◆ Problem details: Copy out, word for word, the entries from the line containing "The width and height of the screenshot is (980, 656)." through the end of the entries, including both ends.

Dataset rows
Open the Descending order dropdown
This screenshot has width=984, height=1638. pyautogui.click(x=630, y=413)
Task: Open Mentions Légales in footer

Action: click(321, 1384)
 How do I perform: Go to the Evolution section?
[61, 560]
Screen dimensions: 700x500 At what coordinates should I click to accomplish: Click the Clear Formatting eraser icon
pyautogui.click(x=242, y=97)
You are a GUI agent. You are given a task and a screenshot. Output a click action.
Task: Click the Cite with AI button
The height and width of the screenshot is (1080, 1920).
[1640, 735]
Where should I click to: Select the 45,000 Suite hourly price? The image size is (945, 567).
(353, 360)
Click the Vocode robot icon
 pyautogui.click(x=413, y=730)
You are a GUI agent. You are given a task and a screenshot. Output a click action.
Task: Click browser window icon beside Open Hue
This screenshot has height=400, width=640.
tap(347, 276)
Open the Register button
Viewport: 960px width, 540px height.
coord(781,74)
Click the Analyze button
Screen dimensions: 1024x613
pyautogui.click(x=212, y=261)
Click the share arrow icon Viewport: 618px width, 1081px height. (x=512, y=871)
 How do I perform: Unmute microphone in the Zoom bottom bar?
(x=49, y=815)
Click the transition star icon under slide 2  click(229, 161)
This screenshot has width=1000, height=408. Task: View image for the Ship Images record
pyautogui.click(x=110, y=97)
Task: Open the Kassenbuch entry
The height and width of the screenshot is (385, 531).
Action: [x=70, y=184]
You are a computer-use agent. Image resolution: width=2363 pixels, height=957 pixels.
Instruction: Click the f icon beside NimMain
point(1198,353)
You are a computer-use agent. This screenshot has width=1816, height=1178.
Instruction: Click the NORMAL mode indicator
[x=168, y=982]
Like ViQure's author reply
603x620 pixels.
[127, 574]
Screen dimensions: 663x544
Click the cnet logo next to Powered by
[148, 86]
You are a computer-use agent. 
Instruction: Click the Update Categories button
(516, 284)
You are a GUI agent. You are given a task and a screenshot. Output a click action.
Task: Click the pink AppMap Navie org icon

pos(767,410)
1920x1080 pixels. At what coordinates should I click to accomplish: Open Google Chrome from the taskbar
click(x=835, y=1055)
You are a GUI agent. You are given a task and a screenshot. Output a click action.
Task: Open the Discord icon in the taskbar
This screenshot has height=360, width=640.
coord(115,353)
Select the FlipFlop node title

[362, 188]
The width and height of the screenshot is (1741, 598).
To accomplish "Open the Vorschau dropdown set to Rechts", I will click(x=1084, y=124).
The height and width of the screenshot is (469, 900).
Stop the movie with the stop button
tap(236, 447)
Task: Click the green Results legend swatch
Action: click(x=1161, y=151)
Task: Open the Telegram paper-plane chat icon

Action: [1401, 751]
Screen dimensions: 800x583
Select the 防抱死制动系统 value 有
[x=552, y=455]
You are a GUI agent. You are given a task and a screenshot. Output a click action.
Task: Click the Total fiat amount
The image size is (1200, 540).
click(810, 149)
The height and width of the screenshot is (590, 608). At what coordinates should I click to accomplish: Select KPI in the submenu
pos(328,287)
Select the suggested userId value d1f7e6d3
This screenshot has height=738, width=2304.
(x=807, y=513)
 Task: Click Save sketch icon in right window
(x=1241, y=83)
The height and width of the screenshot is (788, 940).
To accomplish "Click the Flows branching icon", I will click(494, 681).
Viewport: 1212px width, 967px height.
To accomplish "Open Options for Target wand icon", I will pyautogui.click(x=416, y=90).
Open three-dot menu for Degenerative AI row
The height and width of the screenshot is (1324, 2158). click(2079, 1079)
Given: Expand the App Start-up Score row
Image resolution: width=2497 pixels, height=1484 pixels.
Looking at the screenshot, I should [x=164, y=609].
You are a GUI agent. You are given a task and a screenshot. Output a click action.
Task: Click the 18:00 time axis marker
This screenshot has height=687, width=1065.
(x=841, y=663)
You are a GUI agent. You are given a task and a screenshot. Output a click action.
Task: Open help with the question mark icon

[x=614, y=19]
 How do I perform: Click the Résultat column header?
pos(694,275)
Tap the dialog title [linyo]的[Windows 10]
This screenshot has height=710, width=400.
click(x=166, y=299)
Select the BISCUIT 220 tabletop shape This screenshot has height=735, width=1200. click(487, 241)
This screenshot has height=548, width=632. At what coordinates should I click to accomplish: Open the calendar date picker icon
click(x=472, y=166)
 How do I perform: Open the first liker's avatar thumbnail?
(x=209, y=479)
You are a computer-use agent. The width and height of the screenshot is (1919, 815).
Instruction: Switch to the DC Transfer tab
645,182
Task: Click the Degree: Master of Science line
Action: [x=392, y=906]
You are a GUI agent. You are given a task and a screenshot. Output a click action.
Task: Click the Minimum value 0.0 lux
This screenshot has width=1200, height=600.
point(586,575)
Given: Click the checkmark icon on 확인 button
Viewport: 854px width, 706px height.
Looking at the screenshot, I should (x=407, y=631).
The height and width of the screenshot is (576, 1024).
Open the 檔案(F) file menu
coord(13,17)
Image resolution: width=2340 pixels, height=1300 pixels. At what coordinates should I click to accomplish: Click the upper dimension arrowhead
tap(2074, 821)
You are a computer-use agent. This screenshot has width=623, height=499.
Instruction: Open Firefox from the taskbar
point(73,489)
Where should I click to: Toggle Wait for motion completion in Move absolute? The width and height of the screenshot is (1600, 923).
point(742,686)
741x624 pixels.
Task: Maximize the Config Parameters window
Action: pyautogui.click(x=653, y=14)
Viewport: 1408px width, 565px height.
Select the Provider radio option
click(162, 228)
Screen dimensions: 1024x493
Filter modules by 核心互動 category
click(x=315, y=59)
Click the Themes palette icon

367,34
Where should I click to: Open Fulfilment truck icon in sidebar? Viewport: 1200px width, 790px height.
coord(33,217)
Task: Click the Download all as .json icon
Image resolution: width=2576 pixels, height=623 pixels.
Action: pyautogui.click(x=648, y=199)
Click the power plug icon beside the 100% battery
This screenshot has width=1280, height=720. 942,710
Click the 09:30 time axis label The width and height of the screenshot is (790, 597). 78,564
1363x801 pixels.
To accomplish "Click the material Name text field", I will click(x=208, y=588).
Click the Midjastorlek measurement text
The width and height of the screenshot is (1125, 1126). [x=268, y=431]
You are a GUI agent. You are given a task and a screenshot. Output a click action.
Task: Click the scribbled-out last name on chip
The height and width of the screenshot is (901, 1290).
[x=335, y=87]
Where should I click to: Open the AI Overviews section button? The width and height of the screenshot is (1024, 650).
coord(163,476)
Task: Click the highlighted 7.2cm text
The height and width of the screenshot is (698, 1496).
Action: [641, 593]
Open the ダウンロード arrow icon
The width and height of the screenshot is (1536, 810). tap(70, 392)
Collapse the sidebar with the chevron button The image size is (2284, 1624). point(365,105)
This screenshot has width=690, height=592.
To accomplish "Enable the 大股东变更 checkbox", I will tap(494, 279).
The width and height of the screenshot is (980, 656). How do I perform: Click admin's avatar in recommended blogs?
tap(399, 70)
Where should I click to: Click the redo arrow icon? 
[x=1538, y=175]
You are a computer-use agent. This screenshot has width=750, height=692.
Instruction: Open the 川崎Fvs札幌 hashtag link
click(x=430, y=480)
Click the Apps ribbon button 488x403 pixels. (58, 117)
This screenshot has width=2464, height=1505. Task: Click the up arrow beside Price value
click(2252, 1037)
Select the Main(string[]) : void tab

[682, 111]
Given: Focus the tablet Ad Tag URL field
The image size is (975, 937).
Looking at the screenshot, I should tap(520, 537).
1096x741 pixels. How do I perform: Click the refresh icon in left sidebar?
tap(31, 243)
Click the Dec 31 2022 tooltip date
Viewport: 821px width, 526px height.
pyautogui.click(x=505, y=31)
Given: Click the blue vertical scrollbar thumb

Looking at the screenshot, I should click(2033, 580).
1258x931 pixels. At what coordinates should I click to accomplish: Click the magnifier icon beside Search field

◆ Worked answer:
The width and height of the screenshot is (980, 656). How do I perform: Click admin's avatar in recommended blogs?
tap(399, 70)
Where should I click to: Click the redo arrow icon? 
[x=1538, y=175]
You are a computer-use agent. This screenshot has width=750, height=692.
Instruction: Open the 川崎Fvs札幌 hashtag link
click(x=430, y=480)
Click the Apps ribbon button 488x403 pixels. (58, 117)
This screenshot has width=2464, height=1505. Task: Click the up arrow beside Price value
click(2252, 1037)
Select the Main(string[]) : void tab

[682, 111]
Given: Focus the tablet Ad Tag URL field
The image size is (975, 937).
Looking at the screenshot, I should tap(520, 537).
1096x741 pixels. How do I perform: Click the refresh icon in left sidebar?
tap(31, 243)
Click the Dec 31 2022 tooltip date
Viewport: 821px width, 526px height.
pyautogui.click(x=505, y=31)
Given: Click the blue vertical scrollbar thumb

Looking at the screenshot, I should click(2033, 580).
1258x931 pixels. At what coordinates should I click to accomplish: Click the magnifier icon beside Search field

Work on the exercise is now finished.